━━ Extracted records ━━

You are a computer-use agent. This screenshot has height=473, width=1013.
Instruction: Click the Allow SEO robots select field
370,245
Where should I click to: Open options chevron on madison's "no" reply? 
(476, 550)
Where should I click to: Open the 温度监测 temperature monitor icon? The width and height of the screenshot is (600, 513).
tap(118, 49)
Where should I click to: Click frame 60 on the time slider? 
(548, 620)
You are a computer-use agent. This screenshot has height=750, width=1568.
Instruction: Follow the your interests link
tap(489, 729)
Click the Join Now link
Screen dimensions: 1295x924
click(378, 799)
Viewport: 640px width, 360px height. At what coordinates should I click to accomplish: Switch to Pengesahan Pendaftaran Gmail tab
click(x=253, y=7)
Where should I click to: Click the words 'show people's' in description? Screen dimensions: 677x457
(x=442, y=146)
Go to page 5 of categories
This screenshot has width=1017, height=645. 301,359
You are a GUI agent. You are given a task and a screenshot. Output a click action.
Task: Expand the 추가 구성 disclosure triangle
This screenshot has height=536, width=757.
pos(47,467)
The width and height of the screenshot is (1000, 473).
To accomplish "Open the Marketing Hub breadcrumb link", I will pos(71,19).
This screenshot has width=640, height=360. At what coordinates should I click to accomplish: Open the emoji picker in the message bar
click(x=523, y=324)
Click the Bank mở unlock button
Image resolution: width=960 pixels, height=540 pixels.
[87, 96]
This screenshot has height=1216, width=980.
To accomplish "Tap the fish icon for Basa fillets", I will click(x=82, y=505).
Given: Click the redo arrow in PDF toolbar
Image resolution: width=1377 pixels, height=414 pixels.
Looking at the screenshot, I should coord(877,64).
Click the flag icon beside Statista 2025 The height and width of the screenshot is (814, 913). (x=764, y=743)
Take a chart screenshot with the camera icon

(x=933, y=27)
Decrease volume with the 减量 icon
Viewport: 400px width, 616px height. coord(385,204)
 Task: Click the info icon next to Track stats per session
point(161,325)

━━━

[What to produce] The answer must be a word-for-word reproduction of every record above.

[Answer to the problem]
You are a computer-use agent. This screenshot has height=473, width=1013.
Instruction: Click the Allow SEO robots select field
370,245
Where should I click to: Open options chevron on madison's "no" reply? 
(476, 550)
Where should I click to: Open the 温度监测 temperature monitor icon? The width and height of the screenshot is (600, 513).
tap(118, 49)
Where should I click to: Click frame 60 on the time slider? 
(548, 620)
You are a computer-use agent. This screenshot has height=750, width=1568.
Instruction: Follow the your interests link
tap(489, 729)
Click the Join Now link
Screen dimensions: 1295x924
click(378, 799)
Viewport: 640px width, 360px height. At what coordinates should I click to accomplish: Switch to Pengesahan Pendaftaran Gmail tab
click(x=253, y=7)
Where should I click to: Click the words 'show people's' in description? Screen dimensions: 677x457
(x=442, y=146)
Go to page 5 of categories
This screenshot has width=1017, height=645. 301,359
You are a GUI agent. You are given a task and a screenshot. Output a click action.
Task: Expand the 추가 구성 disclosure triangle
This screenshot has height=536, width=757.
pos(47,467)
The width and height of the screenshot is (1000, 473).
To accomplish "Open the Marketing Hub breadcrumb link", I will pos(71,19).
This screenshot has width=640, height=360. At what coordinates should I click to accomplish: Open the emoji picker in the message bar
click(x=523, y=324)
Click the Bank mở unlock button
Image resolution: width=960 pixels, height=540 pixels.
[87, 96]
This screenshot has height=1216, width=980.
To accomplish "Tap the fish icon for Basa fillets", I will click(x=82, y=505).
Given: Click the redo arrow in PDF toolbar
Image resolution: width=1377 pixels, height=414 pixels.
Looking at the screenshot, I should coord(877,64).
Click the flag icon beside Statista 2025 The height and width of the screenshot is (814, 913). (x=764, y=743)
Take a chart screenshot with the camera icon

(x=933, y=27)
Decrease volume with the 减量 icon
Viewport: 400px width, 616px height. coord(385,204)
 Task: Click the info icon next to Track stats per session
point(161,325)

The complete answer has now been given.